(Dataset excerpt)
[Start]
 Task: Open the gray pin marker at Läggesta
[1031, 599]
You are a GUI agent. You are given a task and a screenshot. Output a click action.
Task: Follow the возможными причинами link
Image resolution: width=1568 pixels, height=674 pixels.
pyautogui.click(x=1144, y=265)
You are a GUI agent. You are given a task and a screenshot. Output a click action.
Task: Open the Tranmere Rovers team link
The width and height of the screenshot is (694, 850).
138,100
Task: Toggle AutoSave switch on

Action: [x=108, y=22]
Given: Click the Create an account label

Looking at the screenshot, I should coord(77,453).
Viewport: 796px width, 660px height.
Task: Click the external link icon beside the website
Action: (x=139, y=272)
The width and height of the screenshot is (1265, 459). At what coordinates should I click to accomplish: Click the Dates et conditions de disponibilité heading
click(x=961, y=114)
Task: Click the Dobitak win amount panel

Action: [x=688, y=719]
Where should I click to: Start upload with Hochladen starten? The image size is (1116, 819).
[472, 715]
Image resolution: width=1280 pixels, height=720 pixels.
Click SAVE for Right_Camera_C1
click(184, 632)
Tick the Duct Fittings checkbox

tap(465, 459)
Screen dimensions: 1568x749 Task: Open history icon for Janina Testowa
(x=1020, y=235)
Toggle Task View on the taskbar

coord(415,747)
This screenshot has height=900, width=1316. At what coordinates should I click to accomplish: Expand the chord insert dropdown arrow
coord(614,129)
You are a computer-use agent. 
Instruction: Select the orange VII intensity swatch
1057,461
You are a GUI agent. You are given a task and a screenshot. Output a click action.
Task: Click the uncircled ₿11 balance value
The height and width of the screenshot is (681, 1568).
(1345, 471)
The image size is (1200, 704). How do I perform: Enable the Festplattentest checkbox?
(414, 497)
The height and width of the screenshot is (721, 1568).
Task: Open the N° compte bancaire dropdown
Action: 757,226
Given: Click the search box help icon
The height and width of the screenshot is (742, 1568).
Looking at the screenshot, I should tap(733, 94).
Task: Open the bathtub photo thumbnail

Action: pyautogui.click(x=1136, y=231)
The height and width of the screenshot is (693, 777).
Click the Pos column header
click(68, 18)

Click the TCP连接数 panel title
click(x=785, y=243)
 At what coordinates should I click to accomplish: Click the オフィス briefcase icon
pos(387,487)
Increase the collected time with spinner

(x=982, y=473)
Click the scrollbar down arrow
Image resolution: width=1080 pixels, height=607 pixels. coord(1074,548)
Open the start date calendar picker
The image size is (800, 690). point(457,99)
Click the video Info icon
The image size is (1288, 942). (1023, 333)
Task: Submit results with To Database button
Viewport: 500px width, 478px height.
[End]
* What is asked
Please copy all of the records above word for word, keeping every line in its original order.

* Solution below
 Task: Open the gray pin marker at Läggesta
[1031, 599]
You are a GUI agent. You are given a task and a screenshot. Output a click action.
Task: Follow the возможными причинами link
Image resolution: width=1568 pixels, height=674 pixels.
pyautogui.click(x=1144, y=265)
You are a GUI agent. You are given a task and a screenshot. Output a click action.
Task: Open the Tranmere Rovers team link
The width and height of the screenshot is (694, 850).
138,100
Task: Toggle AutoSave switch on

Action: [x=108, y=22]
Given: Click the Create an account label

Looking at the screenshot, I should coord(77,453).
Viewport: 796px width, 660px height.
Task: Click the external link icon beside the website
Action: (x=139, y=272)
The width and height of the screenshot is (1265, 459). At what coordinates should I click to accomplish: Click the Dates et conditions de disponibilité heading
click(x=961, y=114)
Task: Click the Dobitak win amount panel

Action: [x=688, y=719]
Where should I click to: Start upload with Hochladen starten? The image size is (1116, 819).
[472, 715]
Image resolution: width=1280 pixels, height=720 pixels.
Click SAVE for Right_Camera_C1
click(184, 632)
Tick the Duct Fittings checkbox

tap(465, 459)
Screen dimensions: 1568x749 Task: Open history icon for Janina Testowa
(x=1020, y=235)
Toggle Task View on the taskbar

coord(415,747)
This screenshot has height=900, width=1316. At what coordinates should I click to accomplish: Expand the chord insert dropdown arrow
coord(614,129)
You are a computer-use agent. 
Instruction: Select the orange VII intensity swatch
1057,461
You are a GUI agent. You are given a task and a screenshot. Output a click action.
Task: Click the uncircled ₿11 balance value
The height and width of the screenshot is (681, 1568).
(1345, 471)
The image size is (1200, 704). How do I perform: Enable the Festplattentest checkbox?
(414, 497)
The height and width of the screenshot is (721, 1568).
Task: Open the N° compte bancaire dropdown
Action: 757,226
Given: Click the search box help icon
The height and width of the screenshot is (742, 1568).
Looking at the screenshot, I should tap(733, 94).
Task: Open the bathtub photo thumbnail

Action: pyautogui.click(x=1136, y=231)
The height and width of the screenshot is (693, 777).
Click the Pos column header
click(68, 18)

Click the TCP连接数 panel title
click(x=785, y=243)
 At what coordinates should I click to accomplish: Click the オフィス briefcase icon
pos(387,487)
Increase the collected time with spinner

(x=982, y=473)
Click the scrollbar down arrow
Image resolution: width=1080 pixels, height=607 pixels. coord(1074,548)
Open the start date calendar picker
The image size is (800, 690). point(457,99)
Click the video Info icon
The image size is (1288, 942). (1023, 333)
Task: Submit results with To Database button
Viewport: 500px width, 478px height.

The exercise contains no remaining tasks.